Negócios
Sexta-feira, 13 de junho de 2025

Emissão histórica de ações da Gol pode gerar “ilusão contábil” entre investidores

Nova estrutura entra em vigor a partir de amanhã e, com o atual preço das ações, pode gerar a sensação de que o valor de mercado vai aumentar

Como etapa final de sua saída do Chapter 11 (processo semelhante à recuperação judicial nos EUA), a Gol anunciou a emissão de quase 9 trilhões de ações — que deve se tornar a maior já registrada na história da B3. A nova estrutura entra em vigor a partir de amanhã (12), mas, embora o volume astronômico possa passar a impressão de que a empresa se tornará mais valiosa, na prática o impacto não é bem esse.

O movimento resultará em uma diluição de 99,8% para os acionistas atuais, com a emissão de 8,2 trilhões de ações ordinárias e 968 bilhões de preferenciais. Ao contrário da atual cotação próxima de R$ 1, os papéis serão oferecidos a preços simbólicos: R$ 0,0002857142 por ação ordinária e R$ 0,01 por preferencial. No total, o aumento de capital da Gol somará R$ 12,03 bilhões.

“O investidor vê ação perto de R$ 1 hoje e acha que tem chance de dobrar de valor. Mas não percebe que ela está prestes a despencar, porque vai ter que se ajustar ao novo preço base, que será de centavos”, alerta Welliam Wang, gestor da AZ Quest. “É como ter um carro de R$ 20 mil e, no dia seguinte, esse mesmo carro valer R$ 100”.

O gestor frisa que a Gol continua endividada, queimando caixa e, mesmo após o processo de reestruturação, ainda tem um valuation elevado em relação às concorrentes. Isso porque a dívida da companhia representa mais de 5,4 vezes o EBITDA, enquanto pares operam com múltiplos menores. 

“Só a dívida da Gol já vale a empresa inteira. É um valuation completamente comprometido”, diz Wang.

B3 exige negociação em lotes 

Com a nova precificação, a B3 interveio para evitar movimentos especulativos. A partir de amanhã (12), os tickers antigos (GOLL3 e GOLL4) serão substituídos por GOLL53 e GOLL54, e os papéis passarão a ser negociados apenas em lotes de 1.000 unidades.

“Se fosse permitido negociar por unidade, a ação ficaria travada em R$ 0,01, e qualquer variação positiva daria uma falsa impressão de ganho. Isso abriria espaço para manipulação e especulação”, afirma Wang. 

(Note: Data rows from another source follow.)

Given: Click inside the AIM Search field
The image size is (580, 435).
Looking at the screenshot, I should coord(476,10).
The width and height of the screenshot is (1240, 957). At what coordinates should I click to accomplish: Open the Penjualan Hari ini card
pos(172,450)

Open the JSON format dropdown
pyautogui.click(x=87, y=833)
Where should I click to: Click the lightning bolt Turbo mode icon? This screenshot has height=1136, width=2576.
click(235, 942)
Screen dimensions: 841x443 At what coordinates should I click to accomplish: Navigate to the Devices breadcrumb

A decisão da B3 teve como principal objetivo proteger os investidores, especialmente os de varejo, que devem ser os mais afetados pela mudança. Isso ganha ainda mais relevância diante do perfil acionário da Gol, que hoje é amplamente pulverizado, com mais de 100 mil CPFs entre os detentores de papéis da companhia.

Nesse contexto, o cenário pode remeter ao caso das Lojas Americanas, quando uma grande parcela de investidores pessoa física sofreu perdas significativas após o colapso das ações. “A história pode se repetir — e não faz tanto tempo que ela aconteceu”, alerta Wang.

Formato da emissão

Com a emissão, a Abra, controladora da Gol, deve assumir cerca de 80% do capital da companhia. Para o gestor da AZ Quest, a operação foi necessária diante do processo de reestruturação, mas poderia ter sido conduzida de forma mais clara.

“Por que não ajustar o valor para R$ 10 e reduzir proporcionalmente a quantidade de papéis? Seria mais simples e compreensível para todos”, sugere. Ele também chama atenção para o perfil dos acionistas da empresa. Muitos têm valores modestos investidos — entre R$ 100 e R$ 1.000. 

Com a nova estrutura, manter a mesma participação exigirá um aporte de aproximadamente R$ 2.800. “Nem todo mundo tem esse dinheiro disponível de imediato para acompanhar a subscrição”, destaca Wang.